Retired schoolteacher appeals to PM
House owners were also refusing to allow them to be kept at home since they feared ghosts, which is why he managed to store them in the school.
Sivaganga: Retired history teacher V Balasubramaniam (75) appealed to the Prime Minister Narendra Modi to urge the Tamil Nadu Government to allocate two acres of land for setting up of the site museum at Keezhadi village.
The first person to identify the artefacts at the present site in 1974, Balasubramaniam, told Deccan Chronicle that this archaeological mound spread across 100 acres is a rare phenomenon in the early history or Sangam period of Tamil Nadu. “So far the excavation is done in nearly in two acres,” he said.
Setting up the museum here would help to enrich historical value and heritage awareness of the people in Tamil Nadu, he said. Balasubramaniam was teaching in Keezhadi government school when he first found a terracotta artefact at the present site. “I had informed the students to alert me if they come across any artefacts in the village,” he recalls.
The students really took interest in it and searched for antiquities in the village. When they found some artefacts lying in graves dug out from a well, they took him to the place. “I collected around six antiquities, but I found it difficult to store them.
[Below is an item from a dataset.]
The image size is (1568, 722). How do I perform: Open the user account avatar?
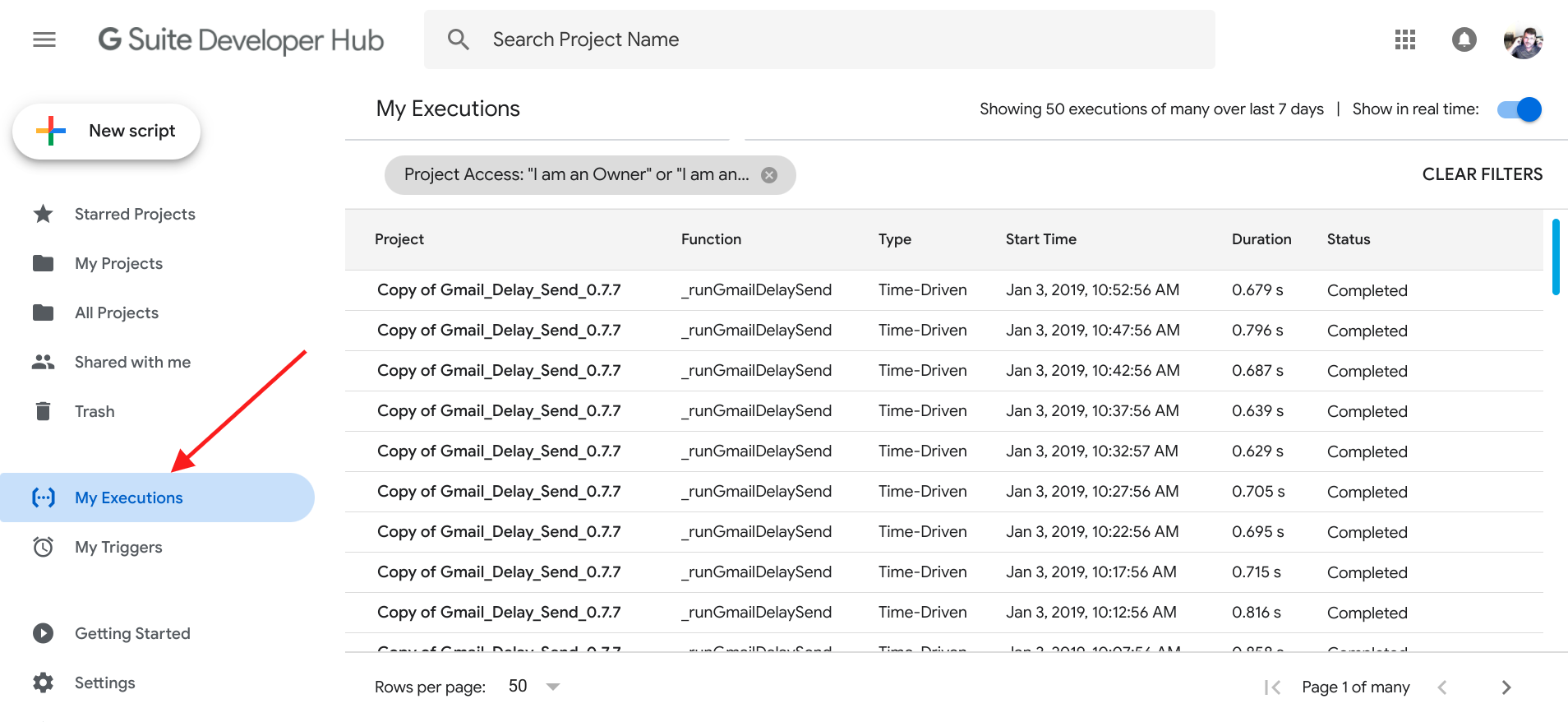[1523, 41]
We did not have sufficient space in the school,” he said.
House owners were also refusing to allow them to be kept at home since they feared ghosts, which is why he managed to store them in the school.
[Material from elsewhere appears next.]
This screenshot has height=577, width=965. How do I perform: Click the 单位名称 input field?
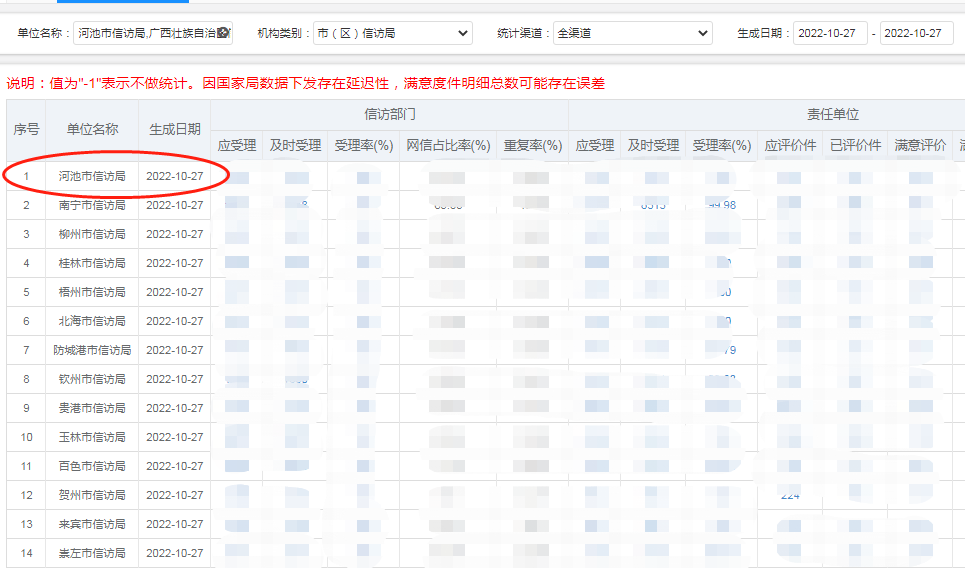(x=147, y=33)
Balasubramaniam was able to understand the historical value of the artefacts only when he attended a short course organised by State Archaeology department in Madurai.
He befriended renowned archaeologist Vedachalam, who was working with the state archaeology department then. The duo travelled together in search of antiques to various places in Sivaganga and Ramanathapuram districts.
“Keezhadi and Kondagai villagers were called as Kundidevi Chadurvedi Mangalam in late Pandya period. And Thiruvilayadalpuranam also mentioned that Pandiyas lived in this area,” said Vedachalam.
The duo collected various artefacts in this area. Balasubramaniam had been writing to ASI to excavate this site for many years. Only in 2014 did K Amarnath Ramakrishna, the superintending archaeologist, approach him. “When I took him to Keezhadi, he said it was the right place to start the excavation,” the teacher said.